Below are some records. Write out the lines from the one containing "Click the search magnifier icon" to the last line, word for word, leaving out pictures.

══ Supplied data

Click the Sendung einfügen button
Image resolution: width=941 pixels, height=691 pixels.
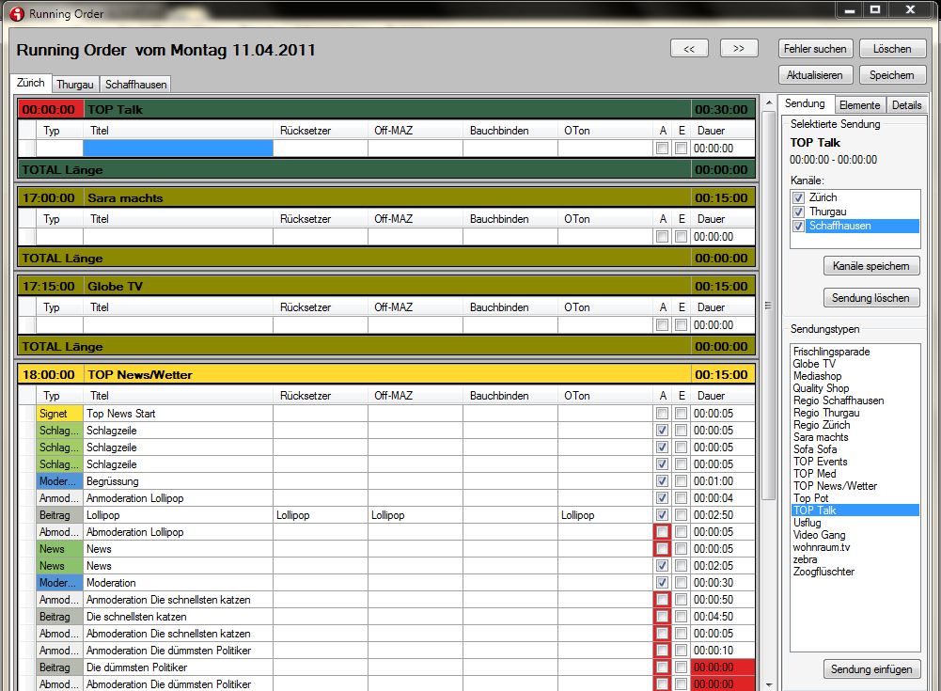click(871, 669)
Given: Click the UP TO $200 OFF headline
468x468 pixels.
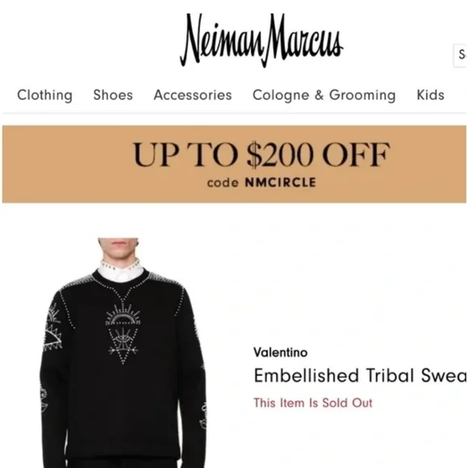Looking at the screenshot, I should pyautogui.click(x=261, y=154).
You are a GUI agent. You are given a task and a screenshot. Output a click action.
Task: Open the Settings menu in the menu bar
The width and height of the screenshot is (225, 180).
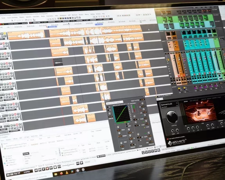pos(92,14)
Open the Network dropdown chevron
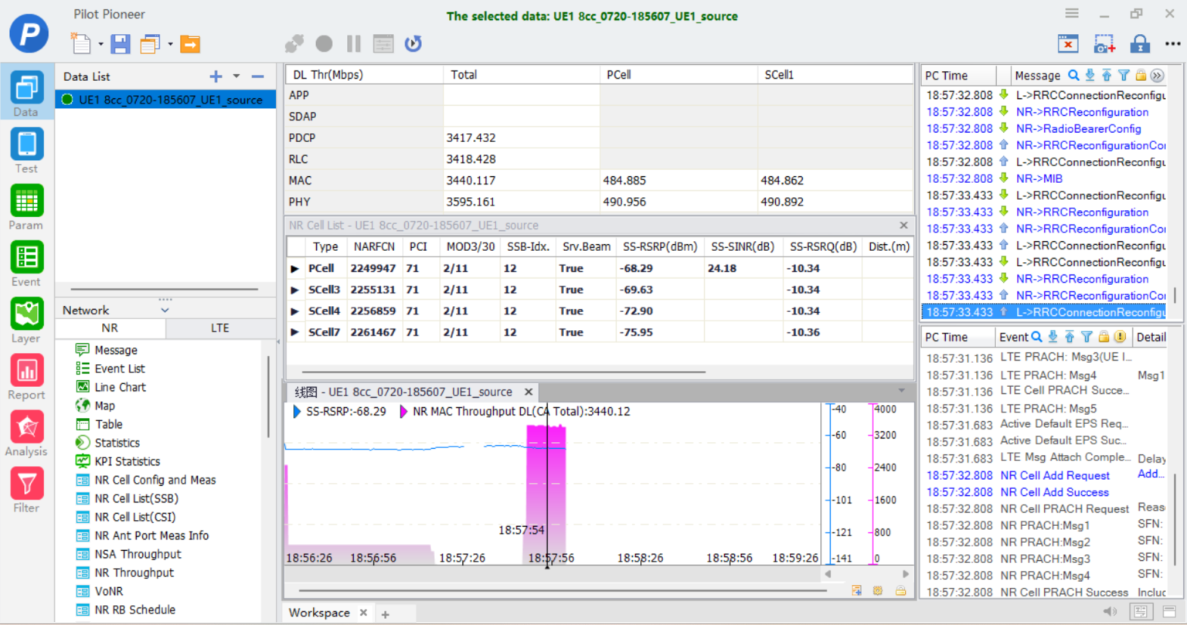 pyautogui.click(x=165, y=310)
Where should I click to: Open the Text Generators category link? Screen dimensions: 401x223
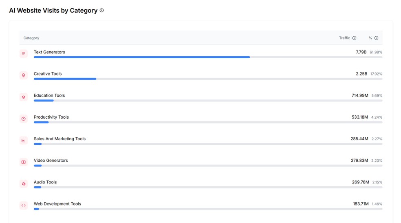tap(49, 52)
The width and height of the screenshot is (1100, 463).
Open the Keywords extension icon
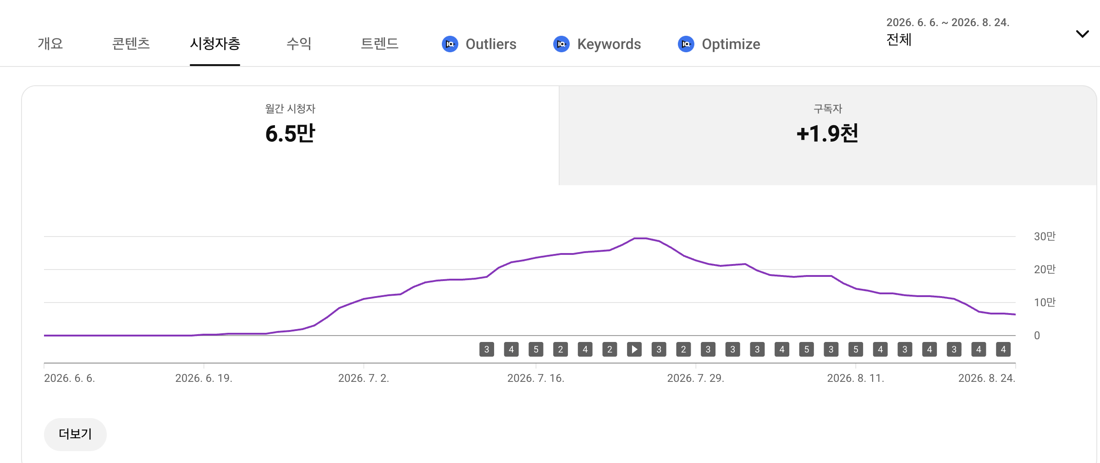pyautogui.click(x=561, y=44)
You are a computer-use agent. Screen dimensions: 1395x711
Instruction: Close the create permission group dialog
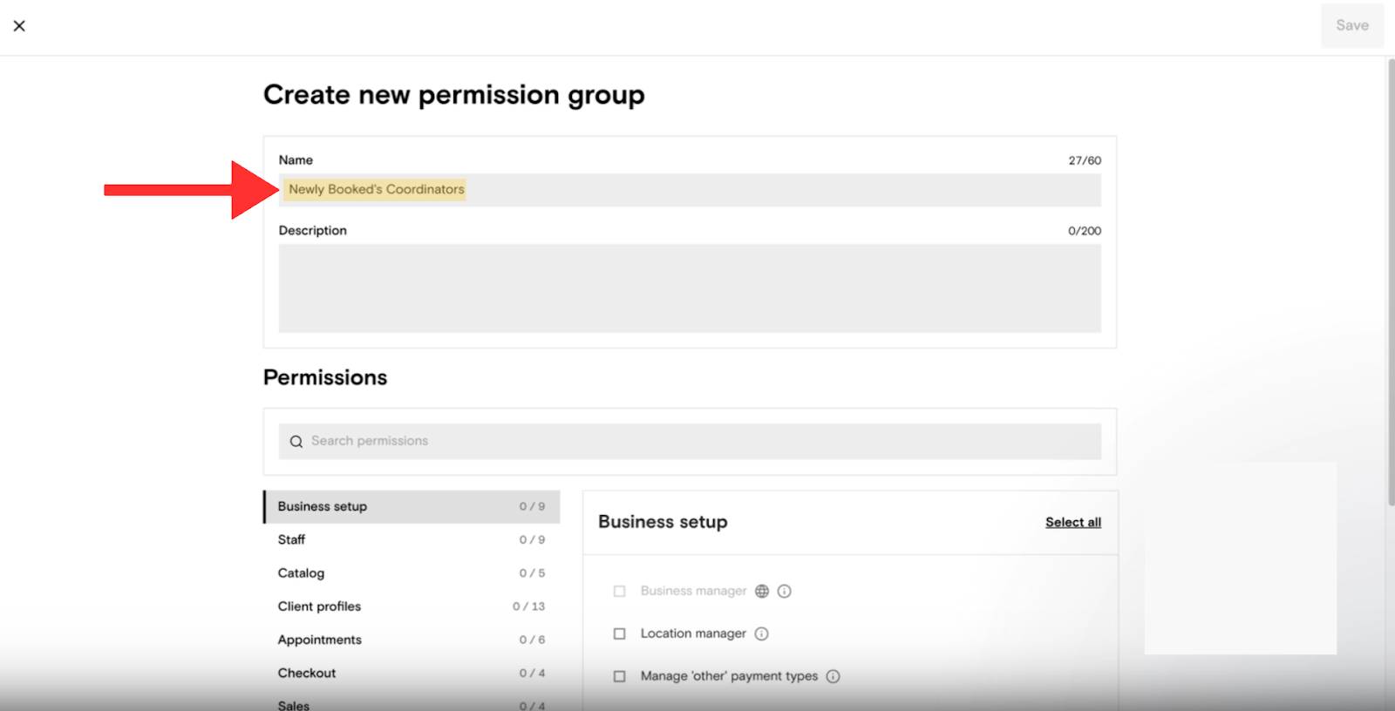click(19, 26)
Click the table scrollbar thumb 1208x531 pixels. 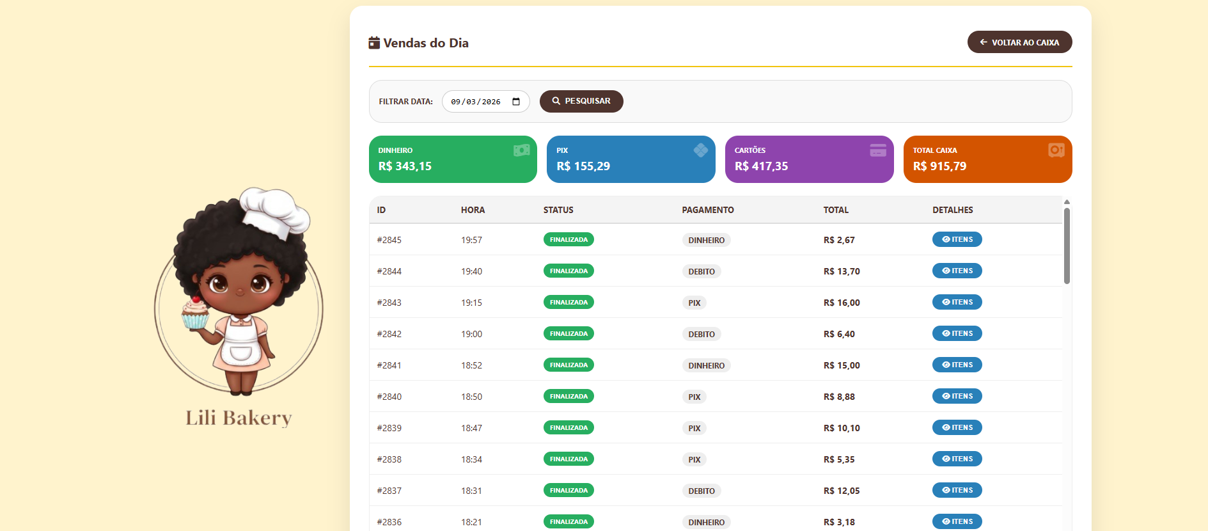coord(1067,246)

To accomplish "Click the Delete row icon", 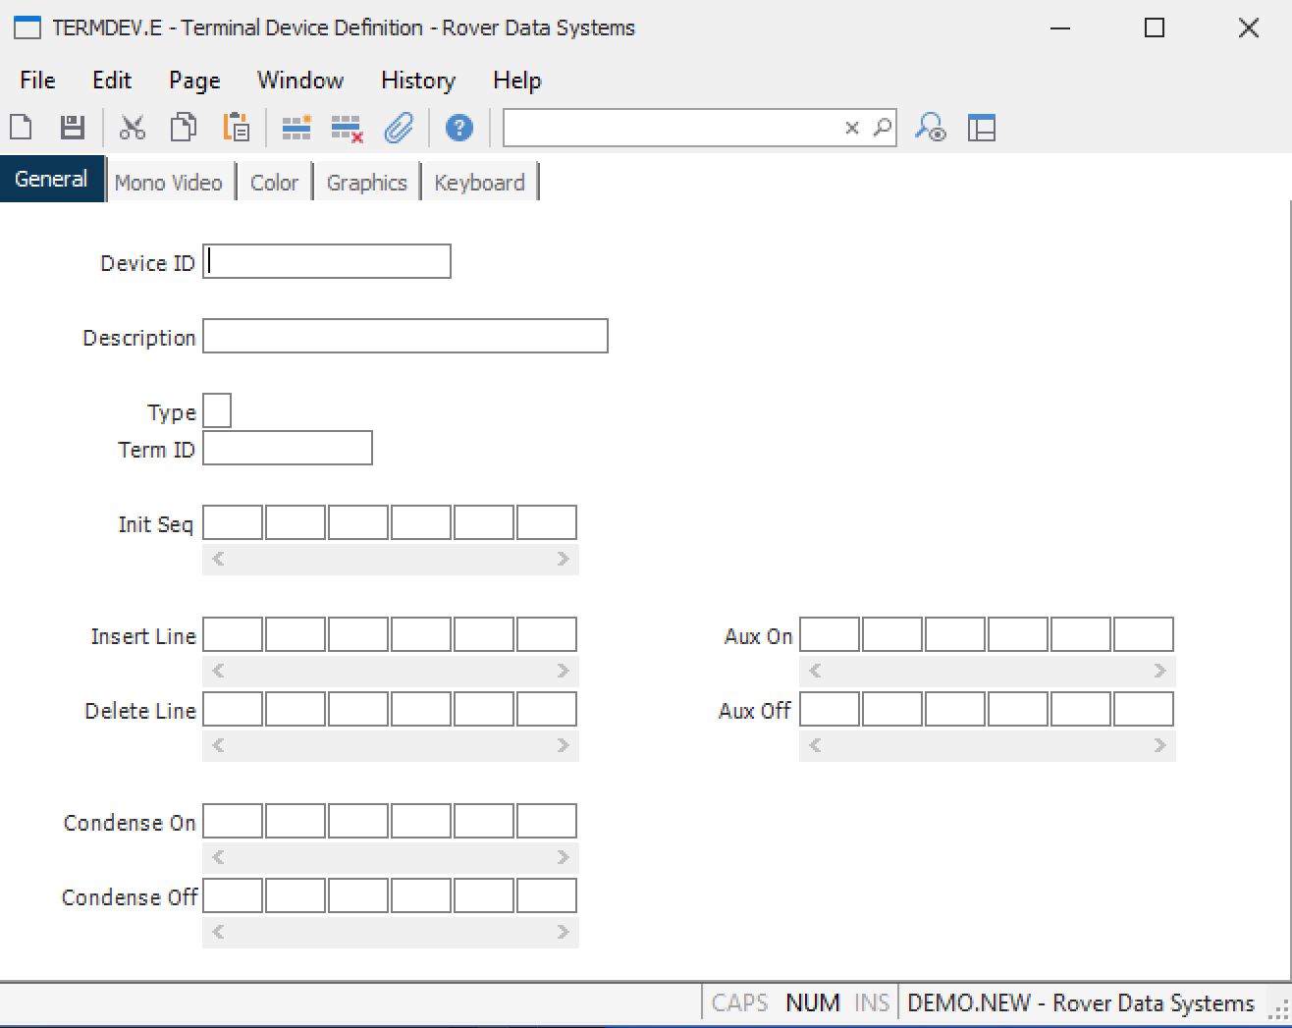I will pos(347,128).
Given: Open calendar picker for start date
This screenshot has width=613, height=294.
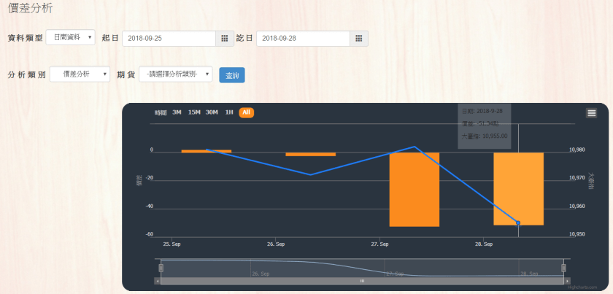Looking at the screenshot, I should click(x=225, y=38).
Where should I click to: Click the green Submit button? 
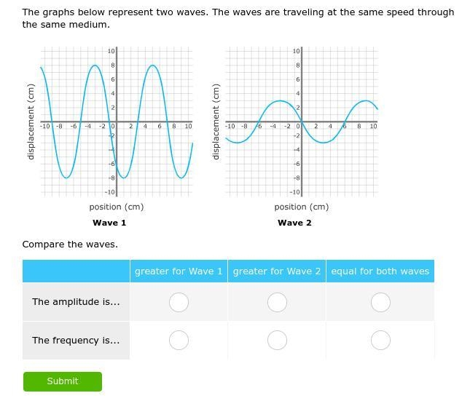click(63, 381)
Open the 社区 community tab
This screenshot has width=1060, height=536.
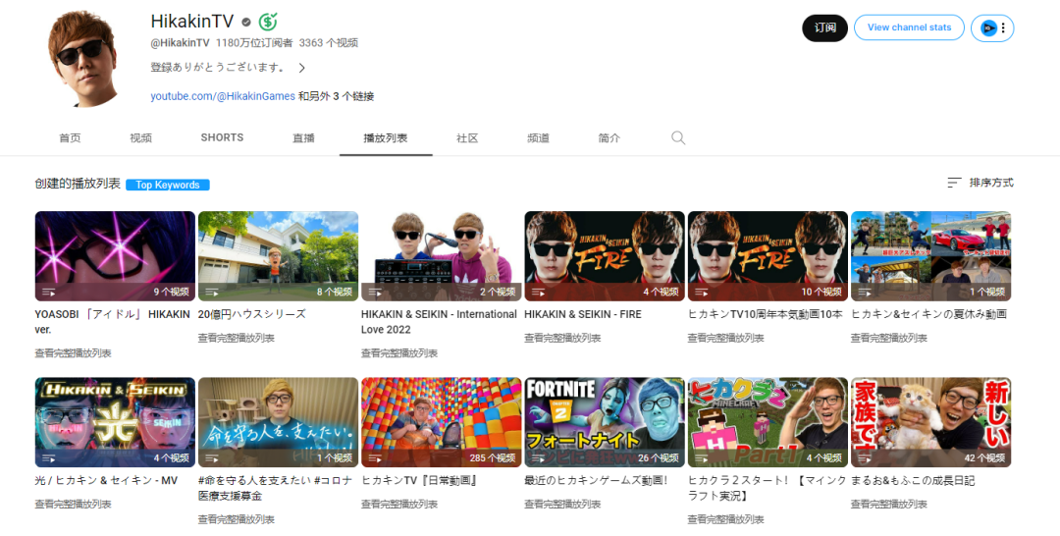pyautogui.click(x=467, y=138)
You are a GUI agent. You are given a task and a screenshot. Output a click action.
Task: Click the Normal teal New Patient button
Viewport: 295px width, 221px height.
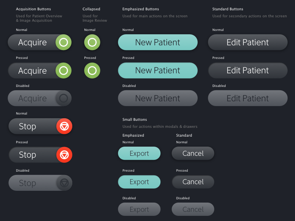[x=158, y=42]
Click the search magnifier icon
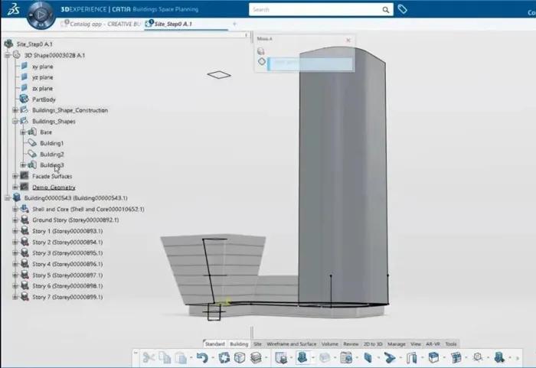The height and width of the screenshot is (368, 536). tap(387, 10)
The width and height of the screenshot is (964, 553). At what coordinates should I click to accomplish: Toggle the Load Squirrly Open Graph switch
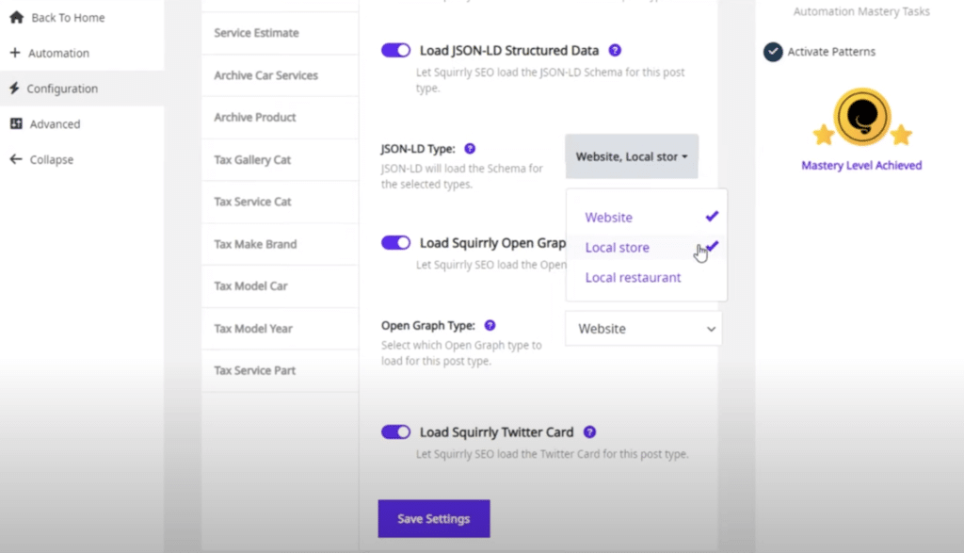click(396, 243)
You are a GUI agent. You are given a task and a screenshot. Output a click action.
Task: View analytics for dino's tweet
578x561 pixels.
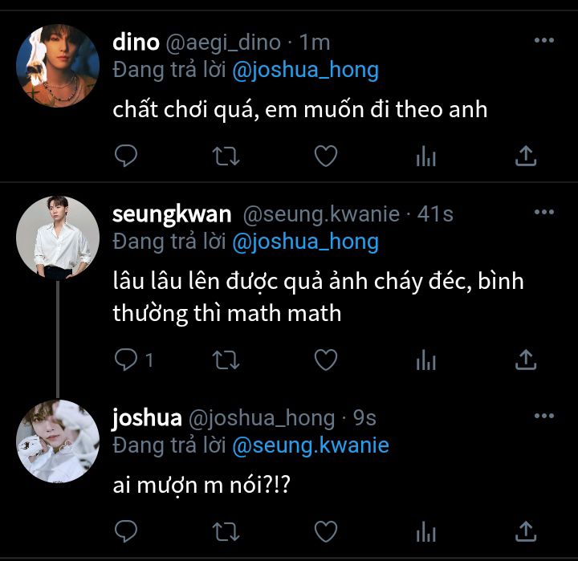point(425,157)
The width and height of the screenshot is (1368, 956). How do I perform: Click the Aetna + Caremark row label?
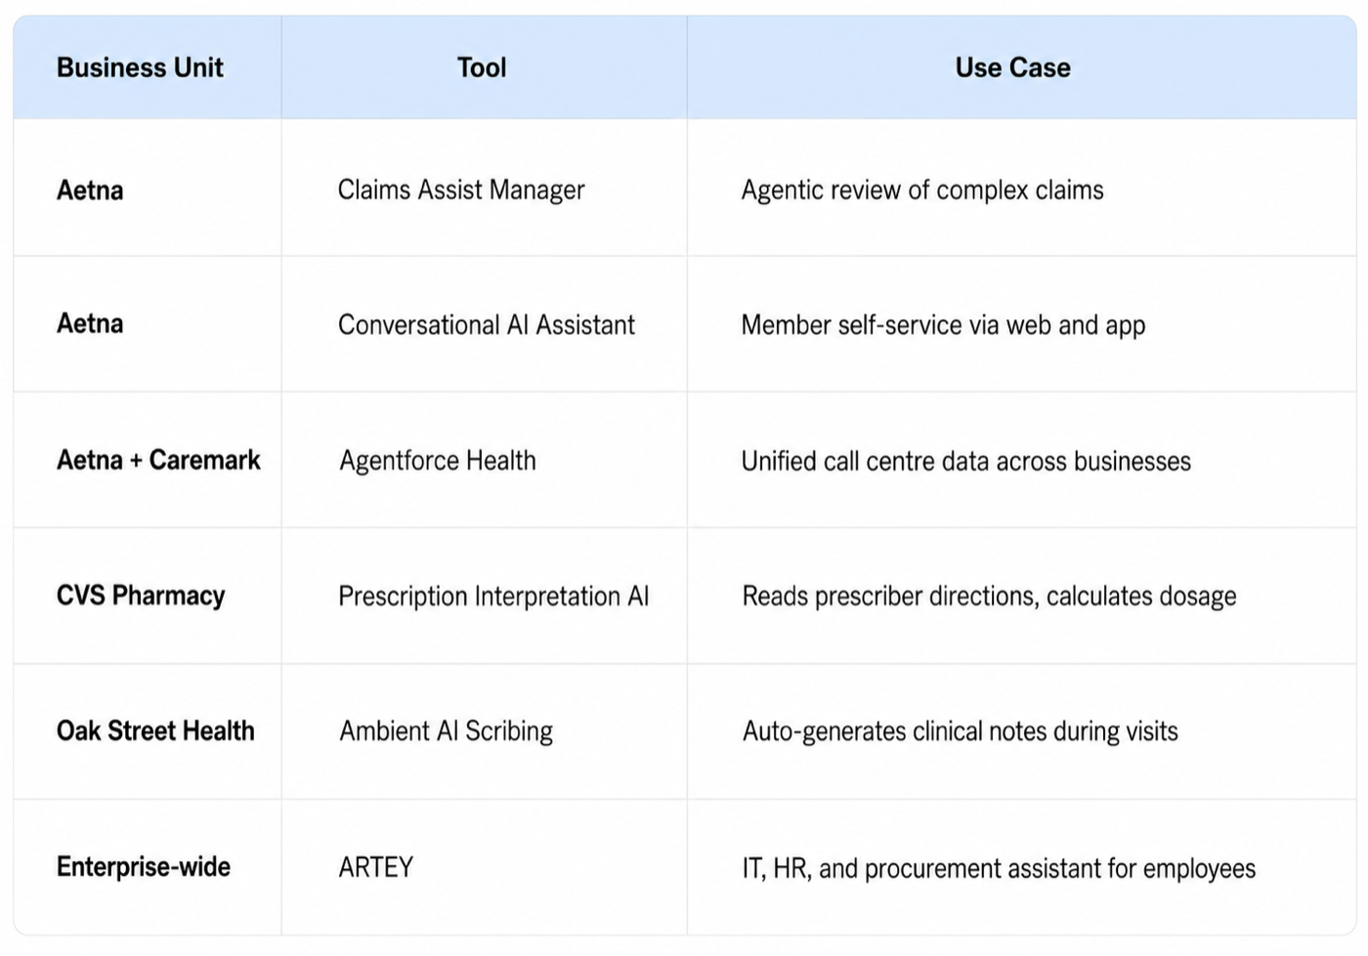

════

Answer space >>
Click the search magnifier icon
The height and width of the screenshot is (368, 536). tap(387, 10)
The width and height of the screenshot is (964, 553). At what coordinates should I click to accomplish: Toggle the Load Squirrly Open Graph switch
click(396, 243)
You are a GUI agent. You are given a task and a screenshot. Output a click action.
Task: View analytics for dino's tweet
578x561 pixels.
point(425,157)
The width and height of the screenshot is (1368, 956). How do I perform: Click the Aetna + Caremark row label?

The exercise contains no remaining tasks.